Grabbing last 4 characters of matches

shodredux · October 24, 2016, 3:42pm

This is my current script that i have wrote:

Select-string ‘D:\Powershell\Sample.txt’-pattern ~TRN*1*\w+ -AllMatches | Select matches

This is the result:

Matches

{~TRN110100000000*}
{~TRN110100000001*}
{~TRN110100000002*}
{~TRN110100000003*}
{~TRN110100000004*}
{~TRN110100000005*}
{~TRN110100000006*}

What I would like my result to be is throughout all the text file look between the “~TRN1” and the next “*” and only show the last 4 characters between, so the end result would just show the following:

Matches

0000
0001
0002
0003
0004
0005
0006

Any help would be greatly appreciated, thanks!

Olaf · October 24, 2016, 4:15pm

Something like this?

Get-Content -Path C:\_Temp\test\sample.txt | ForEach-Object -Process {$_ -match '~TRN\*1.*(\d{4})\*' | Out-Null ; $Matches[1]}

shodredux · October 24, 2016, 5:05pm

Thank you for the reply!

By reading your setup, it has helped me get closer…

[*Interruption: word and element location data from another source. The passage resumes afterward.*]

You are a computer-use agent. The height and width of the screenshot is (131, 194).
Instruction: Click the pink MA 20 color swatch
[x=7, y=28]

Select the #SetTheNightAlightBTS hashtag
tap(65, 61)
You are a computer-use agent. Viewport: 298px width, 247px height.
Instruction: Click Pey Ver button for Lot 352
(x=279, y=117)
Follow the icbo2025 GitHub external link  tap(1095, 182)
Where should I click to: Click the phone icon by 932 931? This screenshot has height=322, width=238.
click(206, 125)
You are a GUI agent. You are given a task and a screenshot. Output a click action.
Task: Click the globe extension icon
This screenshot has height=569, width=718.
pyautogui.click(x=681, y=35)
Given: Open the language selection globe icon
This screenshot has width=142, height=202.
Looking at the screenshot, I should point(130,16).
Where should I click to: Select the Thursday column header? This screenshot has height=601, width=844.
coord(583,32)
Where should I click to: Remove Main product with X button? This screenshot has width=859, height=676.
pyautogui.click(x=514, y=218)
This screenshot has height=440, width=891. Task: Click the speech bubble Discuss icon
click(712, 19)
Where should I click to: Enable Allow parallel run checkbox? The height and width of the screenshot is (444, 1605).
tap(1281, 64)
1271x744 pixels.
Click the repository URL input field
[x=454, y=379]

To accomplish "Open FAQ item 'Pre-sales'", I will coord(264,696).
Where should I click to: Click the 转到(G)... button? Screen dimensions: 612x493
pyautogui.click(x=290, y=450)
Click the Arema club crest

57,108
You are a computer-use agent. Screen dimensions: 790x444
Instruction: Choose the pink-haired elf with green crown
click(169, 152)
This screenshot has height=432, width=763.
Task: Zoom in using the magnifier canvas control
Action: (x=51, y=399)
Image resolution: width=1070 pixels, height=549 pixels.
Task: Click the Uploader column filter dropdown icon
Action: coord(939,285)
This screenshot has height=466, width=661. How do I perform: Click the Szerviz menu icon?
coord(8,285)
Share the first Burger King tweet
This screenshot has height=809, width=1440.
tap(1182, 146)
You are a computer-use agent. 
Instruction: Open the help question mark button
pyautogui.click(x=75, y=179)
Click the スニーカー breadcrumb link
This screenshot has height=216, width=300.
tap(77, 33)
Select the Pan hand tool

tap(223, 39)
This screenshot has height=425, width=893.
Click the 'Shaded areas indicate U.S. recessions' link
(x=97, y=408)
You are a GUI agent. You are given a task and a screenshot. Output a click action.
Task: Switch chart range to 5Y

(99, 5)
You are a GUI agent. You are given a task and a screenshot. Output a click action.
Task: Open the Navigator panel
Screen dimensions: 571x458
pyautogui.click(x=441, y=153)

The Regex output result is where i am getting jammed up

All i want is what is in bold. Let me know if you need more info and thank you!

what i currently get:
{~TRN110100000000}
{~TRN110100000001}
{~TRN110100000002}
{~TRN110100000003}
{~TRN110100000004}
{~TRN110100000005}
{~TRN110100000006*}

what i want to get:

0000
0001
0002
0003
0004
0005
0006

shodredux · October 24, 2016, 5:38pm

Making progress…

Current script:
Select-string ‘D:\Powershell\Sample.txt’-pattern '(?<=~TRN*1*)(\w+)' -AllMatches | Select matches

Current Results:

Matches

{10100000000}
{10100000001}
{10100000002}
{10100000003}
{10100000004}
{10100000005}
{10100000006}

Now I want it to do only the last 4 characters of these numbers, in example:

Matches

{0000}
{0001}
{0002}
{0003}
{0004}
{0005}
{0006}

Olaf · October 24, 2016, 6:02pm

What do you get when you run my code? How does the txt file look like?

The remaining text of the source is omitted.